Data extracts Block Start
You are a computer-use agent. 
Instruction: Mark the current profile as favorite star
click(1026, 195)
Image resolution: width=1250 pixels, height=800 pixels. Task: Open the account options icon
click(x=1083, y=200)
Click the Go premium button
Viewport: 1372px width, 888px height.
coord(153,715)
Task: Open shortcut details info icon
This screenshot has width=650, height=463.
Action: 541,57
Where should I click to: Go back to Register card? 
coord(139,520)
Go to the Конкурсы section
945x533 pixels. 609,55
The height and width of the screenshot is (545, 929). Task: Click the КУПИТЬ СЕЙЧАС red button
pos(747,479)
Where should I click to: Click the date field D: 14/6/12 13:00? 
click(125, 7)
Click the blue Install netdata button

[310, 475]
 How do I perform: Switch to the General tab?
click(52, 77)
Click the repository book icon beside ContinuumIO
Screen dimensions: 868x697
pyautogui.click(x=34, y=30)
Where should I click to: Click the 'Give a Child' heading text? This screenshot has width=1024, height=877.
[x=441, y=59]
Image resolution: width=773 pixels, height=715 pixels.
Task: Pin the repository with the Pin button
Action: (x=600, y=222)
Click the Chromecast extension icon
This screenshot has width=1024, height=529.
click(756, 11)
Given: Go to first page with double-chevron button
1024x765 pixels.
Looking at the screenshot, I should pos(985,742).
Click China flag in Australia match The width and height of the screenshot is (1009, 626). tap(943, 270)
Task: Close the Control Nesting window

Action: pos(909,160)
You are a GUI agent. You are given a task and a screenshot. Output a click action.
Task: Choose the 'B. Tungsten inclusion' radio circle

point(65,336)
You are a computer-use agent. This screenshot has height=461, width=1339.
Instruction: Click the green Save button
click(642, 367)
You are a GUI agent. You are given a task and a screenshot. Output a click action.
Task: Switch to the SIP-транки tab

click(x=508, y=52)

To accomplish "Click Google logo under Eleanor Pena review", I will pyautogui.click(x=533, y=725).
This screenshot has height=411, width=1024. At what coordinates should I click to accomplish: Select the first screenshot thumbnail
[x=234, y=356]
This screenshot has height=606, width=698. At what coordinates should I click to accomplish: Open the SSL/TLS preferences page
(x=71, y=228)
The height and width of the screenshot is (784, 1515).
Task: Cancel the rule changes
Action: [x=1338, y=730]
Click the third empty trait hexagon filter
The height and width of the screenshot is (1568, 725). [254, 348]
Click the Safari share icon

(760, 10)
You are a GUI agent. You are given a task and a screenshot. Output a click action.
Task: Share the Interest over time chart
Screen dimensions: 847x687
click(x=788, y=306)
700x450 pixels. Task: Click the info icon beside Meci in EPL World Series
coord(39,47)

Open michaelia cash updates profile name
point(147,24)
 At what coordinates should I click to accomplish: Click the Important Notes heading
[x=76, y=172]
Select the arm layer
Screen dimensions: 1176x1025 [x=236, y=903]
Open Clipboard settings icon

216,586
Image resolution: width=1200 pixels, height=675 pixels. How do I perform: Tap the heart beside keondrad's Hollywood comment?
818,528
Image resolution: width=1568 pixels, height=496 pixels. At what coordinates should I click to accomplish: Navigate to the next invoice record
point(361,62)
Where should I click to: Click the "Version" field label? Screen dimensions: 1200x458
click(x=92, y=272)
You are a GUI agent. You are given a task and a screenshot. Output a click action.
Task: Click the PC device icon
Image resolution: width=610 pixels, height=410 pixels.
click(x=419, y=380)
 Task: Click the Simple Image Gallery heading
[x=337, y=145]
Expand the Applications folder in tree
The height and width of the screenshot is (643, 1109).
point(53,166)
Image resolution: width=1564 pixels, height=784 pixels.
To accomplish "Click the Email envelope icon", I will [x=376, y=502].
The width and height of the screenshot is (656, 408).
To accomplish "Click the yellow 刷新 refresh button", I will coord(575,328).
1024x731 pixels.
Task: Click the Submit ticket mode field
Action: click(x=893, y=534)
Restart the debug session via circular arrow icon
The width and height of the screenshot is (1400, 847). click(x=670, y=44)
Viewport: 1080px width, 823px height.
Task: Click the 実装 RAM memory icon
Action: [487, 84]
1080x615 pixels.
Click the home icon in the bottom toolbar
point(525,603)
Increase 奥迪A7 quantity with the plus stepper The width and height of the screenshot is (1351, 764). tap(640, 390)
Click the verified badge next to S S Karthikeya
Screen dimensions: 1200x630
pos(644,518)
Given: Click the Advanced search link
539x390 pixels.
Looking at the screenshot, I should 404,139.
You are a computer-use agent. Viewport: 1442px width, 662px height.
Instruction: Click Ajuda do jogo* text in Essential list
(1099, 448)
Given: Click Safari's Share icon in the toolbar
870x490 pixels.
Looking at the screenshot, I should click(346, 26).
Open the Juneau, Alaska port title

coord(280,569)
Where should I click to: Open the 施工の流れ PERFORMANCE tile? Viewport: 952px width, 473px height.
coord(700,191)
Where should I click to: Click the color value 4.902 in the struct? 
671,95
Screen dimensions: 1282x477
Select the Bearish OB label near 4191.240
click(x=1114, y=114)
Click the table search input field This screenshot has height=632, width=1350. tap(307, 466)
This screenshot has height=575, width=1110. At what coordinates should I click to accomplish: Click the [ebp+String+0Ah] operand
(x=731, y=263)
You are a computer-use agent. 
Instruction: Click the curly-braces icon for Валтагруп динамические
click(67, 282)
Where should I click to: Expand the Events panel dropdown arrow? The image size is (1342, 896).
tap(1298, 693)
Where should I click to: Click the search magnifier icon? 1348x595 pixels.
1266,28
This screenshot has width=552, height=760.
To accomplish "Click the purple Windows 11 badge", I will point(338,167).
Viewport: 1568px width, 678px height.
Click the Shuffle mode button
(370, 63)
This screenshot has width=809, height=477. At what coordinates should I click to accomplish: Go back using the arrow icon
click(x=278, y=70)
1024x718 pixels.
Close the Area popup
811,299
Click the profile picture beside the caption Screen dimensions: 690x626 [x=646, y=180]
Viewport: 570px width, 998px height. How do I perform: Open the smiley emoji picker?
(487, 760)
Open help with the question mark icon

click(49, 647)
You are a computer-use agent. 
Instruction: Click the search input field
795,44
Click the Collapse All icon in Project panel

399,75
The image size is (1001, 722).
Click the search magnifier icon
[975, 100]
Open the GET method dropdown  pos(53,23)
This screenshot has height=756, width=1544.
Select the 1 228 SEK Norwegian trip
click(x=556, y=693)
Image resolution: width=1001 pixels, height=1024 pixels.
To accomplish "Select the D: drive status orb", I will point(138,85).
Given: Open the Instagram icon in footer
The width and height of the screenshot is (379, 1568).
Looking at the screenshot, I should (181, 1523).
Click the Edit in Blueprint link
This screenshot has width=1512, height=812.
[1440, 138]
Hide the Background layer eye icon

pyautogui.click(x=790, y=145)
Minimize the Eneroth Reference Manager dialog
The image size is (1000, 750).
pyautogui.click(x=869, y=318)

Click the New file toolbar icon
Data extracts Block End
> _How to complete this task_:
Give back the complete data, each line unchanged.

> _Your solution_:
You are a computer-use agent. 
Instruction: Mark the current profile as favorite star
click(1026, 195)
Image resolution: width=1250 pixels, height=800 pixels. Task: Open the account options icon
click(x=1083, y=200)
Click the Go premium button
Viewport: 1372px width, 888px height.
coord(153,715)
Task: Open shortcut details info icon
This screenshot has width=650, height=463.
Action: 541,57
Where should I click to: Go back to Register card? 
coord(139,520)
Go to the Конкурсы section
945x533 pixels. 609,55
The height and width of the screenshot is (545, 929). Task: Click the КУПИТЬ СЕЙЧАС red button
pos(747,479)
Where should I click to: Click the date field D: 14/6/12 13:00? 
click(125, 7)
Click the blue Install netdata button

[310, 475]
 How do I perform: Switch to the General tab?
click(52, 77)
Click the repository book icon beside ContinuumIO
Screen dimensions: 868x697
pyautogui.click(x=34, y=30)
Where should I click to: Click the 'Give a Child' heading text? This screenshot has width=1024, height=877.
[x=441, y=59]
Image resolution: width=773 pixels, height=715 pixels.
Task: Pin the repository with the Pin button
Action: (x=600, y=222)
Click the Chromecast extension icon
This screenshot has width=1024, height=529.
click(756, 11)
Given: Go to first page with double-chevron button
1024x765 pixels.
Looking at the screenshot, I should pos(985,742).
Click China flag in Australia match The width and height of the screenshot is (1009, 626). tap(943, 270)
Task: Close the Control Nesting window

Action: pos(909,160)
You are a GUI agent. You are given a task and a screenshot. Output a click action.
Task: Choose the 'B. Tungsten inclusion' radio circle

point(65,336)
You are a computer-use agent. This screenshot has height=461, width=1339.
Instruction: Click the green Save button
click(642, 367)
You are a GUI agent. You are given a task and a screenshot. Output a click action.
Task: Switch to the SIP-транки tab

click(x=508, y=52)

To accomplish "Click Google logo under Eleanor Pena review", I will pyautogui.click(x=533, y=725).
This screenshot has height=411, width=1024. At what coordinates should I click to accomplish: Select the first screenshot thumbnail
[x=234, y=356]
This screenshot has height=606, width=698. At what coordinates should I click to accomplish: Open the SSL/TLS preferences page
(x=71, y=228)
The height and width of the screenshot is (784, 1515).
Task: Cancel the rule changes
Action: [x=1338, y=730]
Click the third empty trait hexagon filter
The height and width of the screenshot is (1568, 725). [254, 348]
Click the Safari share icon

(760, 10)
You are a GUI agent. You are given a task and a screenshot. Output a click action.
Task: Share the Interest over time chart
Screen dimensions: 847x687
click(x=788, y=306)
700x450 pixels. Task: Click the info icon beside Meci in EPL World Series
coord(39,47)

Open michaelia cash updates profile name
point(147,24)
 At what coordinates should I click to accomplish: Click the Important Notes heading
[x=76, y=172]
Select the arm layer
Screen dimensions: 1176x1025 [x=236, y=903]
Open Clipboard settings icon

216,586
Image resolution: width=1200 pixels, height=675 pixels. How do I perform: Tap the heart beside keondrad's Hollywood comment?
818,528
Image resolution: width=1568 pixels, height=496 pixels. At what coordinates should I click to accomplish: Navigate to the next invoice record
point(361,62)
Where should I click to: Click the "Version" field label? Screen dimensions: 1200x458
click(x=92, y=272)
You are a GUI agent. You are given a task and a screenshot. Output a click action.
Task: Click the PC device icon
Image resolution: width=610 pixels, height=410 pixels.
click(x=419, y=380)
 Task: Click the Simple Image Gallery heading
[x=337, y=145]
Expand the Applications folder in tree
The height and width of the screenshot is (643, 1109).
point(53,166)
Image resolution: width=1564 pixels, height=784 pixels.
To accomplish "Click the Email envelope icon", I will [x=376, y=502].
The width and height of the screenshot is (656, 408).
To accomplish "Click the yellow 刷新 refresh button", I will coord(575,328).
1024x731 pixels.
Task: Click the Submit ticket mode field
Action: click(x=893, y=534)
Restart the debug session via circular arrow icon
The width and height of the screenshot is (1400, 847). click(x=670, y=44)
Viewport: 1080px width, 823px height.
Task: Click the 実装 RAM memory icon
Action: [487, 84]
1080x615 pixels.
Click the home icon in the bottom toolbar
point(525,603)
Increase 奥迪A7 quantity with the plus stepper The width and height of the screenshot is (1351, 764). tap(640, 390)
Click the verified badge next to S S Karthikeya
Screen dimensions: 1200x630
pos(644,518)
Given: Click the Advanced search link
539x390 pixels.
Looking at the screenshot, I should 404,139.
You are a computer-use agent. Viewport: 1442px width, 662px height.
Instruction: Click Ajuda do jogo* text in Essential list
(1099, 448)
Given: Click Safari's Share icon in the toolbar
870x490 pixels.
Looking at the screenshot, I should click(346, 26).
Open the Juneau, Alaska port title

coord(280,569)
Where should I click to: Open the 施工の流れ PERFORMANCE tile? Viewport: 952px width, 473px height.
coord(700,191)
Where should I click to: Click the color value 4.902 in the struct? 
671,95
Screen dimensions: 1282x477
Select the Bearish OB label near 4191.240
click(x=1114, y=114)
Click the table search input field This screenshot has height=632, width=1350. tap(307, 466)
This screenshot has height=575, width=1110. At what coordinates should I click to accomplish: Click the [ebp+String+0Ah] operand
(x=731, y=263)
You are a computer-use agent. 
Instruction: Click the curly-braces icon for Валтагруп динамические
click(67, 282)
Where should I click to: Expand the Events panel dropdown arrow? The image size is (1342, 896).
tap(1298, 693)
Where should I click to: Click the search magnifier icon? 1348x595 pixels.
1266,28
This screenshot has width=552, height=760.
To accomplish "Click the purple Windows 11 badge", I will point(338,167).
Viewport: 1568px width, 678px height.
Click the Shuffle mode button
(370, 63)
This screenshot has width=809, height=477. At what coordinates should I click to accomplish: Go back using the arrow icon
click(x=278, y=70)
1024x718 pixels.
Close the Area popup
811,299
Click the profile picture beside the caption Screen dimensions: 690x626 [x=646, y=180]
Viewport: 570px width, 998px height. How do I perform: Open the smiley emoji picker?
(487, 760)
Open help with the question mark icon

click(49, 647)
You are a computer-use agent. 
Instruction: Click the search input field
795,44
Click the Collapse All icon in Project panel

399,75
The image size is (1001, 722).
Click the search magnifier icon
[975, 100]
Open the GET method dropdown  pos(53,23)
This screenshot has height=756, width=1544.
Select the 1 228 SEK Norwegian trip
click(x=556, y=693)
Image resolution: width=1001 pixels, height=1024 pixels.
To accomplish "Select the D: drive status orb", I will point(138,85).
Given: Open the Instagram icon in footer
The width and height of the screenshot is (379, 1568).
Looking at the screenshot, I should (181, 1523).
Click the Edit in Blueprint link
This screenshot has width=1512, height=812.
[1440, 138]
Hide the Background layer eye icon

pyautogui.click(x=790, y=145)
Minimize the Eneroth Reference Manager dialog
The image size is (1000, 750).
pyautogui.click(x=869, y=318)

Click the New file toolbar icon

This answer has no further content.